Passage for review:
Segment Open

Marisa Korody, a conservation genetics scientist at the zoo’s Institute for Conservation research, gave the update to a scientific audience at the Sanford Consortium for Regenerative Medicine in La Jolla.

ICR scientists have developed induced pluripotent stem cells from frozen tissue samples, Korody said. These cells act like embryonic stem cells. In theory, they can be converted into nearly any cell type in the body.

A number of tests have confirmed that these are true pluripotent stem cells, she said, displaying a video of beating heart cells, or cardiomyocytes, made from the cells.

Original photo as published by The San Diego Union-Tribune: Marisa Korody, a conservation genetics scientist with San Diego Zoo’s Institute for Conservation Research. (Bradley J. Fikes/The San Diego Union-Tribune)

In theory, sperm and egg cells can be united to produce embryos, which can be implanted into closely related southern white rhino females, serving as surrogate mothers. Six of these are now being trained at the San Diego Zoo Safari Park.

Segment Closed

Tasks to complete:
1) Answer these questions using the stem cell passage above.
(a) At what venue did Marisa Korody give the update?
(b) What did the video she displayed show?
(c) How many southern white rhino females are being trained at the San Diego Zoo Safari Park?
2) Print the stem cell passage above from "ICR scientists have" up to and including "in the body.".
The listing that follows is drawn from a separate source.

Dataset section:
Segment Open

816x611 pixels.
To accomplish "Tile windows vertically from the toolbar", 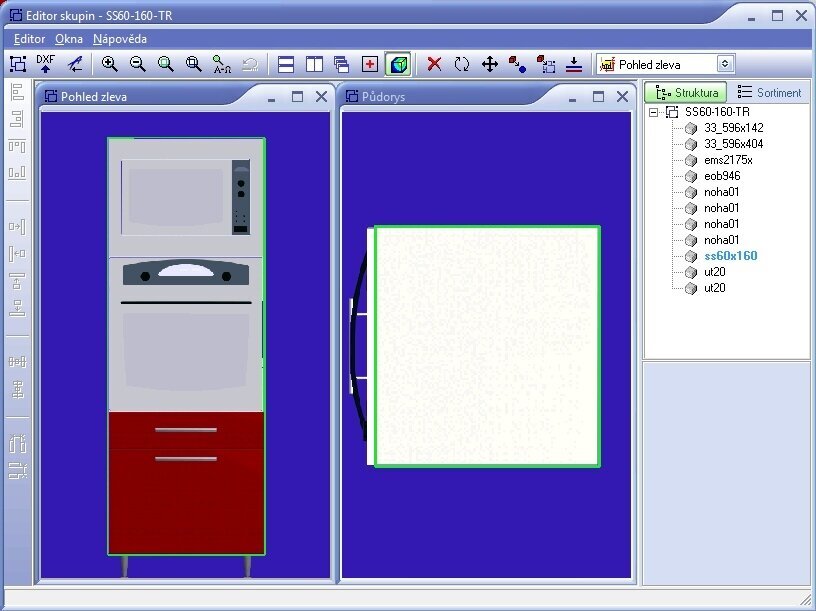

Segment Closed

Numbered responses:
1)
(a) At the Sanford Consortium for Regenerative Medicine in La Jolla.
(b) Beating heart cells, or cardiomyocytes, made from the cells.
(c) Six.

2)
ICR scientists have developed induced pluripotent stem cells from frozen tissue samples, Korody said. These cells act like embryonic stem cells. In theory, they can be converted into nearly any cell type in the body.